VLEEL, Rentrée littéraire Acte 1, 6 éditeurs présentent leur titres de rentrée littéraire 2022
L'histoire du design patriarcal peut se résumer ainsi : l'homme est la mesure de toute chose. Littéralement. Ce qui entraîne des désagréments pour au moins 50% de l'humanité.
[Cette façon de penser] correspond à une idée cultivée de longue date elle aussi, selon laquelle les femmes auraient, pour correspondre aux exigences de leur genre, le contrôle total de leurs fonctions corporelles. Elles ne se grattent pas quand ça démange. Elles ne baillent pas quand elles s'ennuient. Elles ne pètent pas quand elles sont ballonnées, et elles ne pissent pas non plus. Une femme comme il faut sait se maîtriser.

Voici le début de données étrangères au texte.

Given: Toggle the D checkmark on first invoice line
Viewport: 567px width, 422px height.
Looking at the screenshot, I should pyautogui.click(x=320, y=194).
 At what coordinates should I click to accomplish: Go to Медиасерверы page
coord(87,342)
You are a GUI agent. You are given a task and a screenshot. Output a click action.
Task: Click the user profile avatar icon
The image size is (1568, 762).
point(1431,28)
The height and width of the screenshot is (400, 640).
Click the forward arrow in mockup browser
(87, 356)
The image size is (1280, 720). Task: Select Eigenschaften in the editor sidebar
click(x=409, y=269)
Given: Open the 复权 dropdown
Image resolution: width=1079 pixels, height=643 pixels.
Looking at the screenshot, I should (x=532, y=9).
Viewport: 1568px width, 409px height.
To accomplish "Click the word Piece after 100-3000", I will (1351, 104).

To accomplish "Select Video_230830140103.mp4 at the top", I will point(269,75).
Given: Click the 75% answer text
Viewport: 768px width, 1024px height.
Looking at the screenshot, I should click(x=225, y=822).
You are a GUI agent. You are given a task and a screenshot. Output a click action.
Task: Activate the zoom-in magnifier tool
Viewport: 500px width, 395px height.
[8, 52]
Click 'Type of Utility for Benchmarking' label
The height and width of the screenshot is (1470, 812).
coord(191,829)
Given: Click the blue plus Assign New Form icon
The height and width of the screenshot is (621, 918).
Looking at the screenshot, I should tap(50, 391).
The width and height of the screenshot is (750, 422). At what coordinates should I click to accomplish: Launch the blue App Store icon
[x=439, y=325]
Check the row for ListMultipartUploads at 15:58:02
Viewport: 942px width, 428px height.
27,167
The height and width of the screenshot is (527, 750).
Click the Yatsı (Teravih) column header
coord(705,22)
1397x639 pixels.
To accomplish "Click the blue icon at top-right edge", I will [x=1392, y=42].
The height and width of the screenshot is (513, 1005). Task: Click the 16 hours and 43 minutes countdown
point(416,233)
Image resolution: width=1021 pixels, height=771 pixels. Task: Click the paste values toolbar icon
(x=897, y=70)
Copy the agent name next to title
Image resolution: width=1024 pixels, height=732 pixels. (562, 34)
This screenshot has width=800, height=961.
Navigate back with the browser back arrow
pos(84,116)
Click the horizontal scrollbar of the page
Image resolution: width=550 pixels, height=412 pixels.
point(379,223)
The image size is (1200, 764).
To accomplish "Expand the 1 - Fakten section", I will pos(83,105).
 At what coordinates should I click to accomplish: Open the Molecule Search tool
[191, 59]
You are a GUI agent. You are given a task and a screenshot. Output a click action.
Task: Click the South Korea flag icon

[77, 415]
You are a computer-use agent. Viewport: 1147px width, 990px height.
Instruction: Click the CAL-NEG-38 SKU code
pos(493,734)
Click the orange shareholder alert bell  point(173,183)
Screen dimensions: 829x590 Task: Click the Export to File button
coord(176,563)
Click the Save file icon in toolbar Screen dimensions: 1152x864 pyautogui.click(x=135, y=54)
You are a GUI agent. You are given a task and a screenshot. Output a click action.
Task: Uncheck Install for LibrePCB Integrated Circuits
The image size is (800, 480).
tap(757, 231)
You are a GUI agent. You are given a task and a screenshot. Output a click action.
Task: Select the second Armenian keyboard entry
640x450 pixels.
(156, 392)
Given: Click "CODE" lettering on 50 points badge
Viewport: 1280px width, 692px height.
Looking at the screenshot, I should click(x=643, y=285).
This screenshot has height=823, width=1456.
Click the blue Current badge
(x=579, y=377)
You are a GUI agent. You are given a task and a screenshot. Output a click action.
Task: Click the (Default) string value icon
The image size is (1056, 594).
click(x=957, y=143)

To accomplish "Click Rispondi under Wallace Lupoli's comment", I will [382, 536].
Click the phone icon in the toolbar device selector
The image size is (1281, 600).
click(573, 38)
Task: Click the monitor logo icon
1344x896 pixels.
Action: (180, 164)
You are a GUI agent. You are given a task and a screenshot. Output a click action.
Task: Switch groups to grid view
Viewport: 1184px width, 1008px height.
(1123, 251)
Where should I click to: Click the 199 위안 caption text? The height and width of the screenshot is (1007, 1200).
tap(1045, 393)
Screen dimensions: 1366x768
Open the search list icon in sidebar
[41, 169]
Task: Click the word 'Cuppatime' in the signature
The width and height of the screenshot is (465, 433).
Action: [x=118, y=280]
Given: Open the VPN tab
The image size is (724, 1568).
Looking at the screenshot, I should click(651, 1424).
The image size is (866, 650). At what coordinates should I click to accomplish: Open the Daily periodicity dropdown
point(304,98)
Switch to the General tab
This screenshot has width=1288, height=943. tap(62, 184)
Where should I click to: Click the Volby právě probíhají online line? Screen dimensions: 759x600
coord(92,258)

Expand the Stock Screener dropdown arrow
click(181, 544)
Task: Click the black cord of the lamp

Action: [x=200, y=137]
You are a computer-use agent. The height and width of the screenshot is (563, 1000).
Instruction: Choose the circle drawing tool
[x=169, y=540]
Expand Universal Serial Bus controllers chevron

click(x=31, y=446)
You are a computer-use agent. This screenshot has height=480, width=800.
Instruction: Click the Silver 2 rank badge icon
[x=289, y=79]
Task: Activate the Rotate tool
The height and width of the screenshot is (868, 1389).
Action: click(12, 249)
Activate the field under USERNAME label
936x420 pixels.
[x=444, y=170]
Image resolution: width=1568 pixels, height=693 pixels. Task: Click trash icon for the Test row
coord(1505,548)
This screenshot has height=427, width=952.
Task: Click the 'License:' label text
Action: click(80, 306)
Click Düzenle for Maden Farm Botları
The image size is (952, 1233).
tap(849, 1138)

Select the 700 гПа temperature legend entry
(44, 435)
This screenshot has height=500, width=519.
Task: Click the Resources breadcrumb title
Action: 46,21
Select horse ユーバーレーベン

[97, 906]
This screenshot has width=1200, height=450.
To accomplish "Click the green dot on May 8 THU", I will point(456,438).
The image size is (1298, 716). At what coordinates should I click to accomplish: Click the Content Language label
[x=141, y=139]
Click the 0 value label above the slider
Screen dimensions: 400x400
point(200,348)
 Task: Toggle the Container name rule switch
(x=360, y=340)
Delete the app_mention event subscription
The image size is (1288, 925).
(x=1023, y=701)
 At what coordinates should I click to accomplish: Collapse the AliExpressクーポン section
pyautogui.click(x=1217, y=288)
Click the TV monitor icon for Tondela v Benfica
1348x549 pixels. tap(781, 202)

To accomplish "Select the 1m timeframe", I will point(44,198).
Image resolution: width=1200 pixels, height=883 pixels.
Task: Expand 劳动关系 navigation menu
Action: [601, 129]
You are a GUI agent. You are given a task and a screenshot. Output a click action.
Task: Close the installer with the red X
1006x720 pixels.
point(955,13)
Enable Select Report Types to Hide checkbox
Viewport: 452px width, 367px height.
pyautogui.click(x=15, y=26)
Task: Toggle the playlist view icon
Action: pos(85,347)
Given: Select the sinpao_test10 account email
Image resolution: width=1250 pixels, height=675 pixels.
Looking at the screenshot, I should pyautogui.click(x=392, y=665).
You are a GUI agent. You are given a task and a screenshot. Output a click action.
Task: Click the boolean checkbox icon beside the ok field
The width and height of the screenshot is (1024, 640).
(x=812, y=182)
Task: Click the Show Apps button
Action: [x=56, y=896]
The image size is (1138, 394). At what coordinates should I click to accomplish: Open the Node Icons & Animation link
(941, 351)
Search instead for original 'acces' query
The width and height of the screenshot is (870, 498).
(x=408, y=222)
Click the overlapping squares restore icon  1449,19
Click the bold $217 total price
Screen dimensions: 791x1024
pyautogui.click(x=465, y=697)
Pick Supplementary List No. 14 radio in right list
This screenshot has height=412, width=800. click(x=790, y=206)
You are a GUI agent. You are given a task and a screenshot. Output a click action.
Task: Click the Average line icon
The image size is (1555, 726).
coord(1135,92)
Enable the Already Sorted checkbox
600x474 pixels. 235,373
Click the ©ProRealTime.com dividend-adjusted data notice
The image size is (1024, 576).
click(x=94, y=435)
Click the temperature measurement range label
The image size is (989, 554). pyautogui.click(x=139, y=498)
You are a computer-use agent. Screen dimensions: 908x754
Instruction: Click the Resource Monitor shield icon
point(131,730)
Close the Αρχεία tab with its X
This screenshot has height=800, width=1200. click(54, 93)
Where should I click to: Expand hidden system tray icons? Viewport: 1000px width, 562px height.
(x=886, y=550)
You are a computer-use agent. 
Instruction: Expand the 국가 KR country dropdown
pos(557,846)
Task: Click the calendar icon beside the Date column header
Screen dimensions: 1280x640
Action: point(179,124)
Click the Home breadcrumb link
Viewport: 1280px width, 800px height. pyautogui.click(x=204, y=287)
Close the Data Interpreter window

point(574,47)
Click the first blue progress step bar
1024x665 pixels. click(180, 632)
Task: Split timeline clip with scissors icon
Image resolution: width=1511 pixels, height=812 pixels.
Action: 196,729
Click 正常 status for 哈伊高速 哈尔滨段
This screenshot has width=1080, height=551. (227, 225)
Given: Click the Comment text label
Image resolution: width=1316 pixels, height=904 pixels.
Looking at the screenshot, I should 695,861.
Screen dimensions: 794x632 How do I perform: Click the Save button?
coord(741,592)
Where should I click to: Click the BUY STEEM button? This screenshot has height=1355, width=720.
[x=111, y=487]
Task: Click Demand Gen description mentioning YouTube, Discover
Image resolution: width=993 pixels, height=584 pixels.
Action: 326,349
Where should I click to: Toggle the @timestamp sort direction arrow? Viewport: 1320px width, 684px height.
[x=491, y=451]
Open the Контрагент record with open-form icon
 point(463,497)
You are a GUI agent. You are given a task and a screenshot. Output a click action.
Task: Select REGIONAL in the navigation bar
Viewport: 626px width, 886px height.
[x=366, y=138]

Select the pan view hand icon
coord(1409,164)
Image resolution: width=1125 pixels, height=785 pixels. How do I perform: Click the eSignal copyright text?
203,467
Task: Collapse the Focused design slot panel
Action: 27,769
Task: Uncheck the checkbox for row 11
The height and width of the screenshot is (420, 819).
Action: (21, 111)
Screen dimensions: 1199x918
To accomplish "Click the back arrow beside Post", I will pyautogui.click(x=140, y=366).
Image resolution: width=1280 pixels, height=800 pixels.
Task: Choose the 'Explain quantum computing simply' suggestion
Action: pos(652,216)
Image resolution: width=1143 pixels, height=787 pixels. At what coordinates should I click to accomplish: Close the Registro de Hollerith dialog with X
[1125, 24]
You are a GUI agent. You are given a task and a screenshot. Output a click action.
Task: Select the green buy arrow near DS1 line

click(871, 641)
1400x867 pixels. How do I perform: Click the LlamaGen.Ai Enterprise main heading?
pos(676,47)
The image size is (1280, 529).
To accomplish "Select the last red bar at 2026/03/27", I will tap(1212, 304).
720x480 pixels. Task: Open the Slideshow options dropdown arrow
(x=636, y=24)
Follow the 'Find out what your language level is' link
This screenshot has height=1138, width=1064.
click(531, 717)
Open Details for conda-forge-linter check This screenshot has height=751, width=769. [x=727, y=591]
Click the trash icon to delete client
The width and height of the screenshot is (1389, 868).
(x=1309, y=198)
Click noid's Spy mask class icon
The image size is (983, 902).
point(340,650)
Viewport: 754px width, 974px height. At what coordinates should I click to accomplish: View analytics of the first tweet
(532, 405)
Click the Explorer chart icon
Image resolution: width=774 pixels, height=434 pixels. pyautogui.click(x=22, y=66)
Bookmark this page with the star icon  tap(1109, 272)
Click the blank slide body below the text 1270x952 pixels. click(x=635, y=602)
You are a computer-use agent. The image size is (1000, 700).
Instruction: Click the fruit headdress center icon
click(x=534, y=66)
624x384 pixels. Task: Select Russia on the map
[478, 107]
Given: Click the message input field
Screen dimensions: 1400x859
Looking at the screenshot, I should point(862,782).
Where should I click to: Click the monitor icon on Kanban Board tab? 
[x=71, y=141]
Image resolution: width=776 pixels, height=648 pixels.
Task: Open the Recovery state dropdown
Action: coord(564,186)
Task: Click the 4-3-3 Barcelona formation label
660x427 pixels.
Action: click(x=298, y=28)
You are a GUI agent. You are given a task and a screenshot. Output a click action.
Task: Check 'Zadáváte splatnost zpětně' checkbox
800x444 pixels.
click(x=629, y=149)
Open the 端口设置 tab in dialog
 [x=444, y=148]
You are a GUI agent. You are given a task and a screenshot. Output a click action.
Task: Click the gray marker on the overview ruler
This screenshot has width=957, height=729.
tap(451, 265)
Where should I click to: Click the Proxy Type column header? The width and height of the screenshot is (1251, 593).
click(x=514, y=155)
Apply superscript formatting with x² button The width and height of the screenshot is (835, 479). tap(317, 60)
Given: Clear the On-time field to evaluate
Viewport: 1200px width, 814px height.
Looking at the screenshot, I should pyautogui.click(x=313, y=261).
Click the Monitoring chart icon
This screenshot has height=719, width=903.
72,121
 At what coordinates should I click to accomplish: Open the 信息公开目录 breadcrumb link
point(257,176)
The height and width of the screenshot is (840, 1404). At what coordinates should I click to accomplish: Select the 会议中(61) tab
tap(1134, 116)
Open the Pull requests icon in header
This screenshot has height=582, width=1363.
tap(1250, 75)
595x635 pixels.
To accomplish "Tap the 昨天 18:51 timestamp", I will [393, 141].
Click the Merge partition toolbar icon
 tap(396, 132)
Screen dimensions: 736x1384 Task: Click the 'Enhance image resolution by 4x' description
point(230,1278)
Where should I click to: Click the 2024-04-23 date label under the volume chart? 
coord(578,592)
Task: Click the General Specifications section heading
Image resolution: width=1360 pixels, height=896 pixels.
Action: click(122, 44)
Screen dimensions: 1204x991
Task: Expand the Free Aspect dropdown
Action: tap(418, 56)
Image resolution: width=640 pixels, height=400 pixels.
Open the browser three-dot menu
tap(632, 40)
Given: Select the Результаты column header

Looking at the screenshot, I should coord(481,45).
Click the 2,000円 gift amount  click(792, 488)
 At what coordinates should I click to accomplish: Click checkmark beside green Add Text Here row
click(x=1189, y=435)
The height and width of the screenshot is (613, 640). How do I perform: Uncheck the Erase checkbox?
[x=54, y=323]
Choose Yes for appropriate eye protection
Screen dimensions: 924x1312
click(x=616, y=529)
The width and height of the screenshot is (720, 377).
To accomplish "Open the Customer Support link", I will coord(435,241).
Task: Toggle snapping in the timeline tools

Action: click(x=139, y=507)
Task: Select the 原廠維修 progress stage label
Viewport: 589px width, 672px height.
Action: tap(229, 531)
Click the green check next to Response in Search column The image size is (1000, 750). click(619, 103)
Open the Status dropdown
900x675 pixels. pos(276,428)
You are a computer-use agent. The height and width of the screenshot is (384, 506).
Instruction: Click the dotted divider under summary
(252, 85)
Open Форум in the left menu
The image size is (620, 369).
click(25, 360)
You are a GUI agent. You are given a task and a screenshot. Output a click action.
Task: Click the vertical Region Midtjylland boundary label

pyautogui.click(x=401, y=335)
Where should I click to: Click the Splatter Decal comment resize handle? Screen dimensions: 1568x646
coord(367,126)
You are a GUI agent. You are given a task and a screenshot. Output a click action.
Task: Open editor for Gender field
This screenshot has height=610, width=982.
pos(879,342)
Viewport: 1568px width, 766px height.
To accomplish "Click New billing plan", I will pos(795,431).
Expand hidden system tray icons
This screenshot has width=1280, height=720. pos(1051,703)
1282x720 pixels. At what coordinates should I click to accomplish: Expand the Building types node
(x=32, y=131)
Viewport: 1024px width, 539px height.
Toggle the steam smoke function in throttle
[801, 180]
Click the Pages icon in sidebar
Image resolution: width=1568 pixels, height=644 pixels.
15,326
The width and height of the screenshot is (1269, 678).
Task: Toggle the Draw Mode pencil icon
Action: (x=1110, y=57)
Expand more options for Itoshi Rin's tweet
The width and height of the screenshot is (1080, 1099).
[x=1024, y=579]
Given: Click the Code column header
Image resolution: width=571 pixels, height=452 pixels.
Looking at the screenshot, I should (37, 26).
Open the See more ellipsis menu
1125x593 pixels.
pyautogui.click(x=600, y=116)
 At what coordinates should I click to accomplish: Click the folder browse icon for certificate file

Ce livre se demande pourquoi le monde est tel qu'il est, et pourquoi cela ne convient pas à beaucoup de gens**. Et il pose la question de savoir ce que nous pouvons faire pour le changer. Il raconte l'histoire de la robe à fleurs, et aussi celle des chaussures de football, des jeux vidéo, du sexe et de la religion. Il sera question des absurdités du design genré, d'idées et d'inventions ayant pour seul but de tenir la dragée haute aux femmes. Mais il sera aussi question des absurdités du design non genré, qui empêche les femmes de réaliser leur potentiel, d'être efficaces ou tout simplement de survivre. Et il s'agira de montrer que le patriarcat est le design fondamental qui sous-tend presque tout ce qui nous entoure.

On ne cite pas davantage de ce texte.